Thursday, January 18, 2018

Social Media Ninjas and the Eighth Amendment

The Eighth Amendment Committee
The Times Ireland edition led yesterday with a story about an (unnamed) Irish anti-abortion campaign group that has hired a company called Kanto to handle the digital side of things once the campaigning starts.

Kanto was founded by one Thomas Borwick, who describes himself as the Chief Technology Officer of the Vote Leave Brexit campaign, and the story goes on to speculate that, because of the tactics used in the Brexit campaign, the hiring of Kanto and Mr Borwick “will raise fears about the Eighth Amendment referendum.”

Maybe. Maybe not.

The definitive book of the Brexit campaign is All-Out War, written by Tim Shipman, chief political correspondent of the Times’s sister paper, the Sunday Times. It’s 662 pages of small type in paperback, 26 of which are a fairly comprehensive index. Neither Thomas Borwick nor Kanto are mentioned anywhere in those 26 pages.

In the index section dealing with Vote Leave, we are directed to ‘and digital campaign, 414-19, 421, 424-25, 464.’ Thomas Borwick isn’t mentioned there either.

Shipman identifies Vote Leave’s digital campaign as a key part of the shock victory. On pages 414 to 419 of his very readable book, Shipman identifies the key players – Henry de Zoete, digital director. Zack Massingham, of a Canadian social media company called AggregateIQ.

And there were three astrophysicists from the west coast of the USA who were brought in to crunch numbers in the same manner Wall Street hired physicists to construct models to persuade people to invest in subprime mortgages before August, 2008. We can’t be sure, but it’s unlikely that Thomas Borwick was one of those astrophysicists.

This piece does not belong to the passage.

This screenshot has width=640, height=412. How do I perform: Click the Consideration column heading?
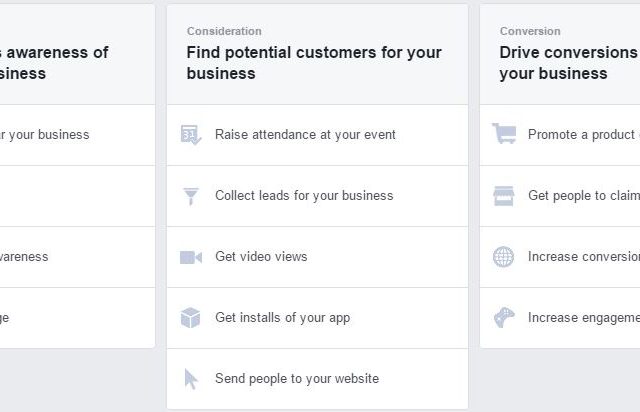coord(224,31)
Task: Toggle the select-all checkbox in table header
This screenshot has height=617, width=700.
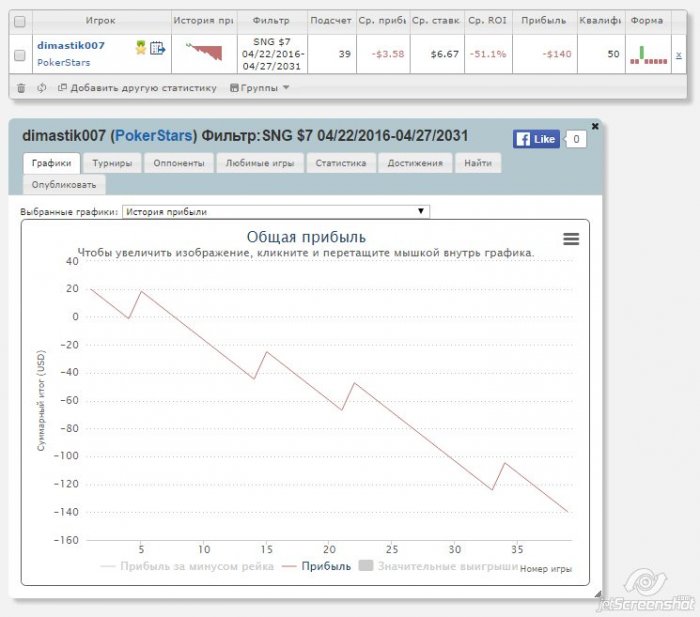Action: pyautogui.click(x=20, y=20)
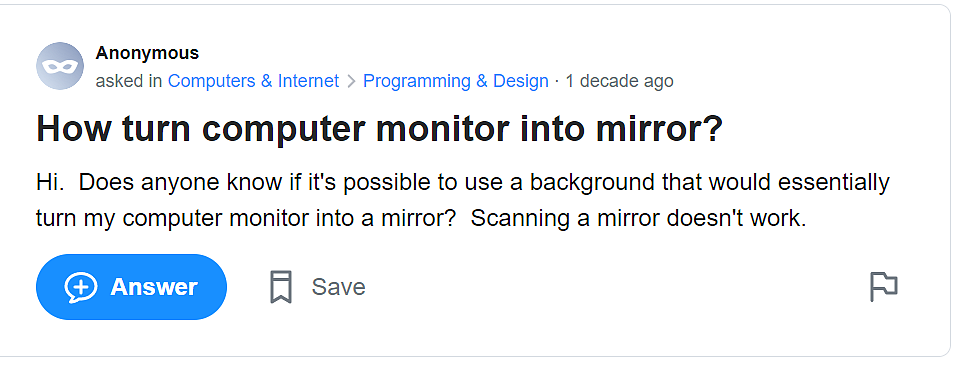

A quick Google revealed some, but not very many, references to Borwick as CTO of Vote Leave, most notably a piece by Carol Cadwalladr in the Guardian. And the man himself is not sparing in singing his own praises on his LinkedIn page with regard to his work with Vote Leave: “I have gone through the process of everything from wire framing websites to daily scrum meetings and planning our central database system for 43 million voters and maintaining an 80 user computer system.”

Just below the Experience section in LinkedIn, as the great world knows, is the Skills section. The specific computer skills Borwick lists are Microsoft Office, Microsoft Excel and HTML. Quite a modest list for the Chief Technology Officer of a system sitting on a 43-million-row database that was used to create the biggest political upheaval in Great Britain since the Glorious Revolution of 1689.

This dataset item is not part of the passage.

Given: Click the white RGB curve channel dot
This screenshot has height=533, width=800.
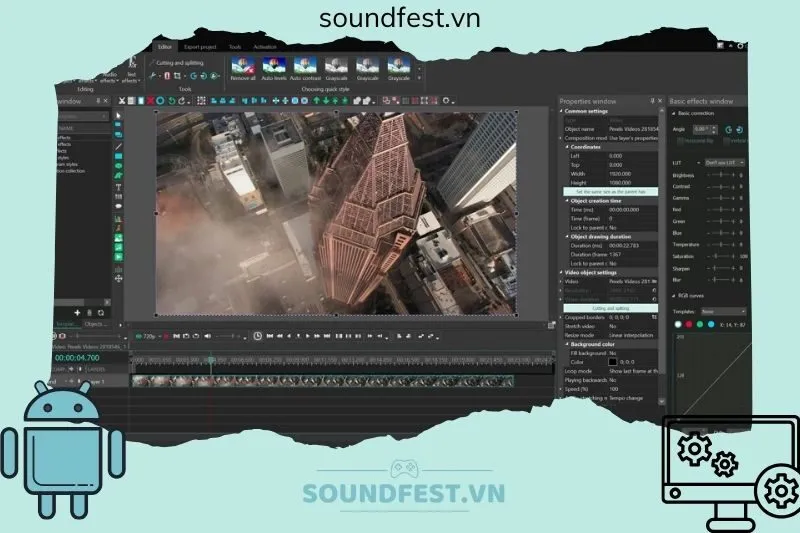Looking at the screenshot, I should (x=677, y=324).
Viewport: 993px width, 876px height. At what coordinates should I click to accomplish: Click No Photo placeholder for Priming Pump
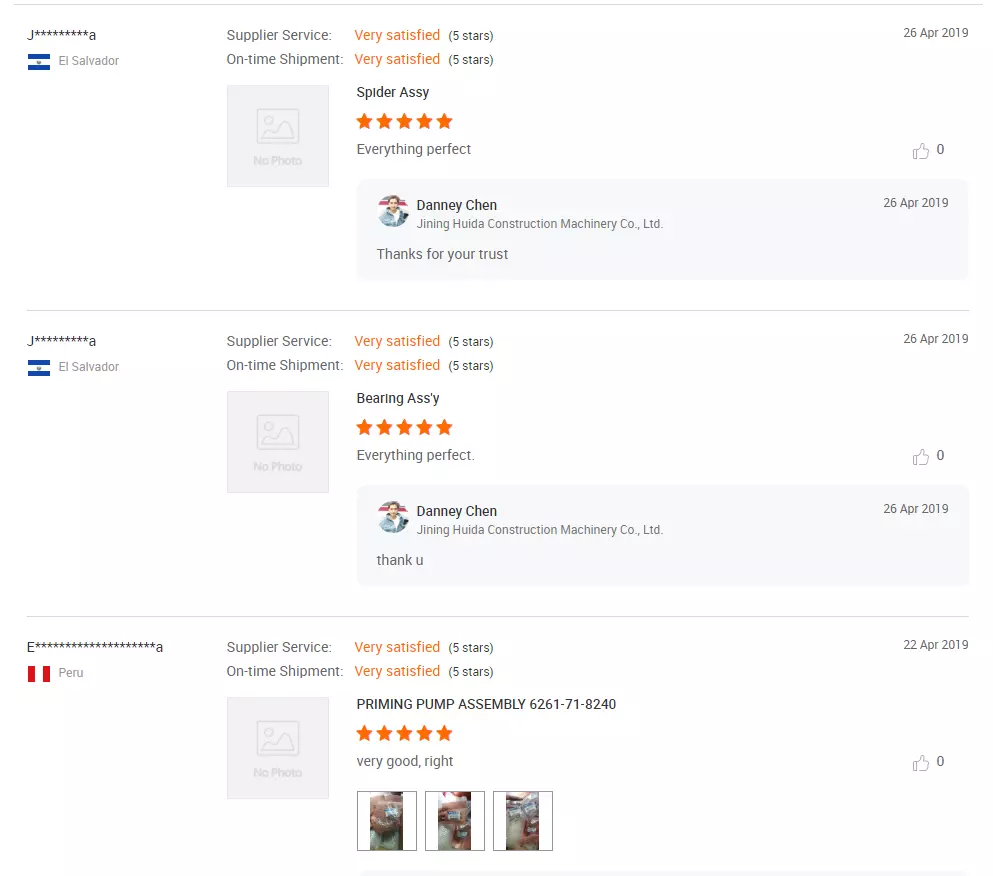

Your correspondent has no fears for Thomas Borwick’s PR career. Borwick’s father is Jamie Borwick, 5th Baron Borwick, and his mother, Victoria Lorne Peta Borwick, Baroness Borwick, is a former Deputy Mayor of London and MP for Kensington. The family have a coat of arms – three bears’ heads, a row of three eight-pointed-stars, all on a white background. One imagines even the haughty Lannisters sitting up and taking notice.

What this means is the man has contacts. If you hire Kanto, you get access right into the ventricles of the beating heart of the British establishment. What you may be less likely to get is the sort of computer savant that the unnamed Irish anti-abortion group may be expecting. Whoever that anti-abortion group is, it is to be hoped they kept the receipt.